We looked at each other. Mark sighed, and heaved himself up, and straddled his bike. “Look, we just have to go on,” he said. “We can’t hitch anyway.” So we set off again, me riding behind him as he laboured slowly up the hill, wobbling slightly. I was seriously worried he was going to keel over.
Coming out of the village, the hill levelled out and we found ourselves on a high, flat road with a dry river valley and farmland to our left, still with no sign of the cursed German’s mountain. We picked up pace; maybe things weren’t so bad. It was cooler now and Mark was going fine.
I heard a distant volley of barks. From a farm below us, I suddenly saw moving shapes haring up towards the road. A pack of dogs was moving towards us with intent. The barking sounded frenzied.
“Mark, you’re going to have to speed up,” I called. The dogs kept coming: yellow eyed and vicious, about to break out onto the road almost alongside us. “Mark, go faster!”
Later, Mark told me he was seeing white stars all over his field of vision as he put on a final desperate spurt. “Fuck off dogs!!” he barked. Mark thinks he can speak dog. Sometimes I don’t think he’s wrong, They definitely know he’s telling them to fuck off, anyway.
As I was behind, I looked back and saw the first dog just metres from me, teeth bared, but we managed to clear them. They gave chase, yelping, but receded into the distance and our pounding hearts continued their journey.
We arrived in our town some 5km later, laughing with relief at how close we had been.
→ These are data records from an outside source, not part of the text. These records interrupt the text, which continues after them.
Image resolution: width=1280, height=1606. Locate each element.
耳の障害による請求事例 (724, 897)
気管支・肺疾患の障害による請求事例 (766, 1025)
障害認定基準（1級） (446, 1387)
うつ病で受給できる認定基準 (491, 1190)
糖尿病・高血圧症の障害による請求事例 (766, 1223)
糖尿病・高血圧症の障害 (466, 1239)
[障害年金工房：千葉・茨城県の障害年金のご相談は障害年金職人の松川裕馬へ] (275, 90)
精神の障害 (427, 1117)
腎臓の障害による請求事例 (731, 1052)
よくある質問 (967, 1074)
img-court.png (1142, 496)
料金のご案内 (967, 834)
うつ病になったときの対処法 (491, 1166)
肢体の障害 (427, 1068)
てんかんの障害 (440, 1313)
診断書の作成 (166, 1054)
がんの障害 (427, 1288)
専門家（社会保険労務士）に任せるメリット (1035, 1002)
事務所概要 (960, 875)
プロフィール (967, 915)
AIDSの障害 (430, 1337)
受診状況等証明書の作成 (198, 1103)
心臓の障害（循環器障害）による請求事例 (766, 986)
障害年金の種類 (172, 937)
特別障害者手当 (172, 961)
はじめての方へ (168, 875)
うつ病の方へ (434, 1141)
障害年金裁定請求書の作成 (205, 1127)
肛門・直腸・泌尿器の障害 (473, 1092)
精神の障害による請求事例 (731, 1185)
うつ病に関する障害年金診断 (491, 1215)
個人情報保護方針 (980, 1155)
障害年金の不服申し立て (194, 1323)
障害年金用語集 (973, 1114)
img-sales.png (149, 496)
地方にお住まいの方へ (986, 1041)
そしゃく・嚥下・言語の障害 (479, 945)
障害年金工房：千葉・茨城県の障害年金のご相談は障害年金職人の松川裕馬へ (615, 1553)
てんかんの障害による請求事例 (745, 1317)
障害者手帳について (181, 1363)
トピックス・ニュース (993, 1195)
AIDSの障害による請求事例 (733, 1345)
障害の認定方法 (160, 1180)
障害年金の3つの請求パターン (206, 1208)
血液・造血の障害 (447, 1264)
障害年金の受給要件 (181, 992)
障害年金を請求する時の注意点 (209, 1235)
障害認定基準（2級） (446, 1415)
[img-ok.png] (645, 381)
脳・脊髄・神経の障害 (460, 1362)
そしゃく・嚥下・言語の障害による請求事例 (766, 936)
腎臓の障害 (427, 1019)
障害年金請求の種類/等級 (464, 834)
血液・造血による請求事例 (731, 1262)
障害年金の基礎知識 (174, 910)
The German’s mountains would never materialise, on that day or any of the days to come: Mount Cika would remain the toughest day’s climb of the trip.
Had she said it out of spite, because of our cheerful lack of regard for some hierarchy of cycling we didn’t know or care about, because of our audacity in not conforming to her idea of what a cyclist had to be? Who knew. But one thing I learned was that the biggest obstacles are truly those in the mind. We cycled that day in the shadow of a perceived hardship to come, and that’s what made it hardest.
For two more days, Mark pissed blood. And then he just stopped. What it had been - most likely, I thought, a kidney infection caused by bouts of dehydration – we never really discovered.
Could have been years of buckfast that had built up in his system, and now, in the fresh mountain air, decided to make it's escape!